Félicitations! Comment allez-vous?
Merci beaucoup. Je suis totalement surpris. J’avais certes un petit espoir, mais ma partenaire n’y croyait pas trop non plus.
Qu’est-ce qui caractérise votre entreprise?
Nous suivons notre voie de manière conséquente depuis vingt ans. La pensée biologique, l’amidonnier et l’engrain étaient à l’ordre du jour chez nous bien avant que le public n’en parle. Nous avons collaboré avec Pro Specie Rara.
Les gens voient que notre histoire est sincère. Nous ne cherchons pas à faire de gros bénéfices. Nous ne cachons rien. Nous ne faisons pas non plus de publicité pour le fait maison – c’est désuet, nous montrons simplement l’exemple.
Certains restaurateurs célèbrent littéralement votre pain…
Oui, Nenad Mlinarevic, ancien cuisinier de l’année, est notre pionnier. Il a consacré un plat à notre pain dans l’un de ses menus à huit plats, le qualifiant d’«excentrique». Aujourd’hui à la tête de son propre restaurant à Zurich, Nenad joue également un rôle de précurseur dans son établissement.

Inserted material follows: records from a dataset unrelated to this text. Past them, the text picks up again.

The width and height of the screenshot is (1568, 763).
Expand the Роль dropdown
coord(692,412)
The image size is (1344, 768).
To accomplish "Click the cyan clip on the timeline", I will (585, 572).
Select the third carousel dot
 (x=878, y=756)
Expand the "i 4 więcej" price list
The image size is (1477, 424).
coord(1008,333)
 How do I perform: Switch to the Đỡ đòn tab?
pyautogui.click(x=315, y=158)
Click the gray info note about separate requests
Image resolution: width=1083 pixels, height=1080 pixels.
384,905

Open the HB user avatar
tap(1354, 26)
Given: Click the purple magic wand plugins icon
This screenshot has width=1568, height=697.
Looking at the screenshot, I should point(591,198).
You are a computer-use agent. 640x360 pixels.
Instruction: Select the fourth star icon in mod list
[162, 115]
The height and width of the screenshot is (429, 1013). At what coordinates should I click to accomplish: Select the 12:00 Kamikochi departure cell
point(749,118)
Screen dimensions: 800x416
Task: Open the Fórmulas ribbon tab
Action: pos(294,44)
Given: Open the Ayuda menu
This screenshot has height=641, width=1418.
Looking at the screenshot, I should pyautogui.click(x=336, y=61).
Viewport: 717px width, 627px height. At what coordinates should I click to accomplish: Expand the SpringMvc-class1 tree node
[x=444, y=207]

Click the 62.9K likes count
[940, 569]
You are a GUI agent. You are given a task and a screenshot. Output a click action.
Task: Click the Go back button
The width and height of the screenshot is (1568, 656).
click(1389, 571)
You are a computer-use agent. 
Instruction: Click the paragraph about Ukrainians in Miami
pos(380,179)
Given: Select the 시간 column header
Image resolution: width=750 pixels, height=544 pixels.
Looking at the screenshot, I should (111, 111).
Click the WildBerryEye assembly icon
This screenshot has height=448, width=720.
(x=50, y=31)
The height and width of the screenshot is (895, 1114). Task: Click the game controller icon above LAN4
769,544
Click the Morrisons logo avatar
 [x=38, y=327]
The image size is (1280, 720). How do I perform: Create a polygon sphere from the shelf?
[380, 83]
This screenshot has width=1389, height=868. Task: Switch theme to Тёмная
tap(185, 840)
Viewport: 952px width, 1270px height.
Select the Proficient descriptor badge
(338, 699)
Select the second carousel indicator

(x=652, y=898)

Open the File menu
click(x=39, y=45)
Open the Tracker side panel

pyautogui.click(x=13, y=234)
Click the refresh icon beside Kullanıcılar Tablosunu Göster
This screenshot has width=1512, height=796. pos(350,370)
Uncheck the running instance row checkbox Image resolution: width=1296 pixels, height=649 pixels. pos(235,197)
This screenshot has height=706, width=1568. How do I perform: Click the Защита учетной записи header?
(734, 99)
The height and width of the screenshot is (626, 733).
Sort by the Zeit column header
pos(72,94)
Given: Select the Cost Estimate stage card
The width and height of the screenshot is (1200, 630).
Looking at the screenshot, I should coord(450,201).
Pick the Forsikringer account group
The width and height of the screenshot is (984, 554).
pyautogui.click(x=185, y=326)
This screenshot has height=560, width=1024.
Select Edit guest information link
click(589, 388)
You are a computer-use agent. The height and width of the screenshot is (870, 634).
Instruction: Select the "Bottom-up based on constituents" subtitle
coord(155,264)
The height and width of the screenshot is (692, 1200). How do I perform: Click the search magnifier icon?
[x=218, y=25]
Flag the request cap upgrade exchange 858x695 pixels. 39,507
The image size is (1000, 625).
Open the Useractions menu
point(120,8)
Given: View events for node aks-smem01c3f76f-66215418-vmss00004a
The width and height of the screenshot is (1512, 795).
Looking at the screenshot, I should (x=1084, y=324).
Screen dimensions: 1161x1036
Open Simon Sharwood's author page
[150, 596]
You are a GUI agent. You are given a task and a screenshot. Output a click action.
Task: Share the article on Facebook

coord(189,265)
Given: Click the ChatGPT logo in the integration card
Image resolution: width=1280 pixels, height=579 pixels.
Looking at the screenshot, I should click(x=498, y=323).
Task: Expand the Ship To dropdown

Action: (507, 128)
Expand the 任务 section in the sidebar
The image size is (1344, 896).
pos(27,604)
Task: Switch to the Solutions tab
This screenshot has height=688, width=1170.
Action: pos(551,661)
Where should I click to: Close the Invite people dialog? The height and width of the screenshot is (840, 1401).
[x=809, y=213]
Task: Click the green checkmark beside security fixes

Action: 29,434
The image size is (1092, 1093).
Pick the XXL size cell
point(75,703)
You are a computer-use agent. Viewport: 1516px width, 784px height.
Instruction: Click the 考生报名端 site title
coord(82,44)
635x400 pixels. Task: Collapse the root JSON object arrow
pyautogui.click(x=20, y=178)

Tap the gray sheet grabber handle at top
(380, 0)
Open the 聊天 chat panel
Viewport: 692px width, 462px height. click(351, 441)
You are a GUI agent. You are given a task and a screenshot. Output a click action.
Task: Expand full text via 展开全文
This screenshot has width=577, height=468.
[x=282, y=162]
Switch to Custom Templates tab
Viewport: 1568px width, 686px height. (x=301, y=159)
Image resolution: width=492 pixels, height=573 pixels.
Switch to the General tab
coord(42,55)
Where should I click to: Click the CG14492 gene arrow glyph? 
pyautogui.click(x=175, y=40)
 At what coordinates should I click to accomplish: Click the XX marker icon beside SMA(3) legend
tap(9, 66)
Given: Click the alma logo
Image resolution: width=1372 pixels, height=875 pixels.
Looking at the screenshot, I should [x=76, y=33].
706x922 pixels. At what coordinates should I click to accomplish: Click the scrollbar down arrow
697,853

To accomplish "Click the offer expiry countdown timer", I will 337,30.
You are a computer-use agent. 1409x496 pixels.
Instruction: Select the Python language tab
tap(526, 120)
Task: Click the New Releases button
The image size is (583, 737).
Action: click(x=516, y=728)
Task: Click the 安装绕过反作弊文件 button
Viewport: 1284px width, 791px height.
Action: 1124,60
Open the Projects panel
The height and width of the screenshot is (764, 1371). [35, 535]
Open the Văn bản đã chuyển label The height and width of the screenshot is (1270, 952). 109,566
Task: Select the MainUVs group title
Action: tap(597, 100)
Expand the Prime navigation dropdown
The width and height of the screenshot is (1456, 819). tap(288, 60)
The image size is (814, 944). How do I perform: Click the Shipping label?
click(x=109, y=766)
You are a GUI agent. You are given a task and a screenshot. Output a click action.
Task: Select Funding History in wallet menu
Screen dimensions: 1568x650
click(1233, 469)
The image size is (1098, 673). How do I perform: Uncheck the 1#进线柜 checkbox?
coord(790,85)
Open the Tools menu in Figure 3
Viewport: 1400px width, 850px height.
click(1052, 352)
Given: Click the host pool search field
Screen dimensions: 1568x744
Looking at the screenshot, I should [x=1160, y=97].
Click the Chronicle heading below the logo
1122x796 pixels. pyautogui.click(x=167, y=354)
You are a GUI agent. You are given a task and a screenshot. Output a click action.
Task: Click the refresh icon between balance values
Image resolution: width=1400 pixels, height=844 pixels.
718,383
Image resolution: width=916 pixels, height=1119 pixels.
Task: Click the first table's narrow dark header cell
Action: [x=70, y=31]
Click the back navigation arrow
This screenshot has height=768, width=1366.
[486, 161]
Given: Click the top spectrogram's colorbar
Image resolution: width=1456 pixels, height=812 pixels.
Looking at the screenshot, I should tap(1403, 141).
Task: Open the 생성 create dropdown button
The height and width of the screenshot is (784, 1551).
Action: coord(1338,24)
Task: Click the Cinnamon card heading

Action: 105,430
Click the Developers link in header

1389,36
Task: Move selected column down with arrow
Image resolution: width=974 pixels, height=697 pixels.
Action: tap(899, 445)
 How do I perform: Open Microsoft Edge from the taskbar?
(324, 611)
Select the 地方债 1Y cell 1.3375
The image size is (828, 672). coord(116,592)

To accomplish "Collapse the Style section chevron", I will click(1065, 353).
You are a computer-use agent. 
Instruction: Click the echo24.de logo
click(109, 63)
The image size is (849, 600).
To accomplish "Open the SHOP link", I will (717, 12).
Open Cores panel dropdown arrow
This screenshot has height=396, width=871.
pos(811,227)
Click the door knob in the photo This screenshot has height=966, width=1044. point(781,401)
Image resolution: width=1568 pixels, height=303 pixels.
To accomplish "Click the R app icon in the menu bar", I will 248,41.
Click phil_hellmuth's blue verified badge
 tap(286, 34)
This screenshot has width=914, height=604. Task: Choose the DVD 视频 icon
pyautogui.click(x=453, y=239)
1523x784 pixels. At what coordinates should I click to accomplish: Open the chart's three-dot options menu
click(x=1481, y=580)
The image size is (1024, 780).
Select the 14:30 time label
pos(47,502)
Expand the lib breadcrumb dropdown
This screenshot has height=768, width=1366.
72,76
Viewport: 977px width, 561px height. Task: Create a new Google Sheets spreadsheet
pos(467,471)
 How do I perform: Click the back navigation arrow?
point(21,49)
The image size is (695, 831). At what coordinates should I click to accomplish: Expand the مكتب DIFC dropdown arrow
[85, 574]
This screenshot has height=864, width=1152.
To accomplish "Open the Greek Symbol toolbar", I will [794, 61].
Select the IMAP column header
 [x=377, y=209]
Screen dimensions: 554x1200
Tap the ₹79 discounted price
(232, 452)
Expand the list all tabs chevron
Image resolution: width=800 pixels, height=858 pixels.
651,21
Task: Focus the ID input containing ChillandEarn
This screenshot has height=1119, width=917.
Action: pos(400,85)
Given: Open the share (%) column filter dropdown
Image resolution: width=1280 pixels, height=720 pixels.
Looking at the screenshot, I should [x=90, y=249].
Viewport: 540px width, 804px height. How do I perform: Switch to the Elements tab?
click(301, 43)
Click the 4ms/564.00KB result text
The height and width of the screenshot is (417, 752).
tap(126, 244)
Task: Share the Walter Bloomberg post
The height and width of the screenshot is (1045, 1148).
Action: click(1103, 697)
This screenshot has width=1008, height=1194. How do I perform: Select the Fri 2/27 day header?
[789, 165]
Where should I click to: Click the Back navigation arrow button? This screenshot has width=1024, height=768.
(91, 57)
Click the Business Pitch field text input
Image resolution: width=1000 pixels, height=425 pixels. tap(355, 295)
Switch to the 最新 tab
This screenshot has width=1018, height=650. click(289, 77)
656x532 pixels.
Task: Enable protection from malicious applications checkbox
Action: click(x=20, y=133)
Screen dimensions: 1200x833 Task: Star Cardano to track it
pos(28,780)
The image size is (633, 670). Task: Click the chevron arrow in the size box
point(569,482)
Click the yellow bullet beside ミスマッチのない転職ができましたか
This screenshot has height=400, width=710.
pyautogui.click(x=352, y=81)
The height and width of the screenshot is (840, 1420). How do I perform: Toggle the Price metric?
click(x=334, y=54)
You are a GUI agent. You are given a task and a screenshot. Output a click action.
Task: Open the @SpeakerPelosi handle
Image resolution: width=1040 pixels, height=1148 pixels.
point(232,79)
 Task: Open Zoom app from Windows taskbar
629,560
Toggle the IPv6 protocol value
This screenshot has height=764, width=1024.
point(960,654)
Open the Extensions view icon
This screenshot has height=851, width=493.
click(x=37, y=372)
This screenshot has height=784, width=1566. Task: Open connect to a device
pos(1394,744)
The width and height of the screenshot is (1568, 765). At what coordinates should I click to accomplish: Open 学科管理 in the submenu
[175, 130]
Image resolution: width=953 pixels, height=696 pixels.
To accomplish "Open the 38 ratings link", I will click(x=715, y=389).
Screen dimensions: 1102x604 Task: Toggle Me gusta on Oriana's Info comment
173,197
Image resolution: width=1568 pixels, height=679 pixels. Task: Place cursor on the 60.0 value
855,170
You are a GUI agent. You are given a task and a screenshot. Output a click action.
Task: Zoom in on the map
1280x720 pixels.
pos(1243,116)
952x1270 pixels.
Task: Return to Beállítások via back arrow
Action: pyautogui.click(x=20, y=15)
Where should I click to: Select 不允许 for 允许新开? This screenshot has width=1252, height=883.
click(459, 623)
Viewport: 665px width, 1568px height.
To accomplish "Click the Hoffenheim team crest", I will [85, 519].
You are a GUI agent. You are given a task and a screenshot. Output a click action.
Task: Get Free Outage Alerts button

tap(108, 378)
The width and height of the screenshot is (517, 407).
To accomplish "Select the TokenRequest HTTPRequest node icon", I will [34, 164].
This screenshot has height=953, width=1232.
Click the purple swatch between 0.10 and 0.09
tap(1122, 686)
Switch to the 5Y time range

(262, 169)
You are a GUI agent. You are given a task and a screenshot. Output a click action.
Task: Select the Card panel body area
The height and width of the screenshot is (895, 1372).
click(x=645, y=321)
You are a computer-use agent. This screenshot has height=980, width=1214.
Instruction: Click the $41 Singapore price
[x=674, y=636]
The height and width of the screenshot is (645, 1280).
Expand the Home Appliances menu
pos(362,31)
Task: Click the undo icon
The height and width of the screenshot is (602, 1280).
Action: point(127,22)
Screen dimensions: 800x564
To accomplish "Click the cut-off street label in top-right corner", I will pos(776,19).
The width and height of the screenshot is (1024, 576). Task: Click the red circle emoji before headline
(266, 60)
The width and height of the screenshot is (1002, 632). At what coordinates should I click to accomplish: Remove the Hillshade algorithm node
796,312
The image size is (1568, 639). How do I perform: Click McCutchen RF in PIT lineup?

On n’y trouve pas du pain en simple accompagnement de la salade. Non, le pain doit être acheté, le «petit excentrique» commandé. Cela n’était pas imaginable il y a 20 ans, lorsque le pain ne servait qu’à «saucer» l’assiette. Le pain est aujourd’hui célébré!
Vous et les restaurateurs qui travaillent avec vous jouez donc un rôle de modèle…
Oui. Ils exigent évidemment quelque chose en contrepartie. Leur pain est particulier. Pour la gastronomie, tout est préparé à la main. Nous sommes donc limités en termes de taille. La taille standard est de170 gramme pour les pâtons, nous n’allons pas en-dessous. Avec une fermentation de 24 heures, les pores du pain sont très grossiers. L’investissement est grand, mais le prix n’a jamais joué un rôle.
Question indiscrète: que va-t-il advenir des 15’000 francs de prix en espèces?
Chacun des collaborateurs aura droit à un jour de congé payé, et nous allons faire un voyage.
Pourquoi nos membres devraient-ils se porter candidats à la couronne boulangère?
Je ne fais normalement pas de concours, mais la couronne boulangère a une certaine importance. Un comité d’experts statue dans ce cadre, ce ne sont pas les votes du public qui désignent le meilleur boulanger.
Vous êtes un professionnel à succès dans le secteur. Quels sont vos conseils pour nos membres?
Au début, je ne savais pas vraiment quelle était ma voie, par contre je savais ce que je ne voulais pas. De plus, je n’ai jamais voulu plaire à tout le monde. Nous ne discutons jamais de prix avec notre clientèle.
Je pense que vous avez aussi dû augmenter vos prix cette année…
Oui, cette année plus que jamais. Je me souviens que du temps de mon père, on augmentait les prix de 10 ou 20 centimes au maximum. Nous avons créé un dépliant pour justifier l’augmentation massive de nos prix, et je me suis tenu personnellement à disposition pour l’expliquer à nos clients et clientes à notre stand au marché. Et là, j’ai vécu une expérience incroyable: le premier client auquel j’ai tendu le dépliant m’a dit, soulagé: «Dieu merci! J’avais peur que vous ne veniez plus!» Où peut-on vivre une telle expérience? Le client craignait que nous ne vendions plus notre pain au marché. Quelle reconnaissance!
Une communication exemplaire…
Je ne suis pas vraiment un homme d’affaires. Je ne vise pas un rendement maximal, et ne souhaite pas non plus devenir plus grand. Ce que je veux, c’est de l’estime, et j’en ressens depuis près de cinq ans, tout comme la joie des gens. Pendant la période de coronavirus, les clients ont fait la queue pour acheter notre pain, sans la moindre agressivité. J’en ai été très flatté!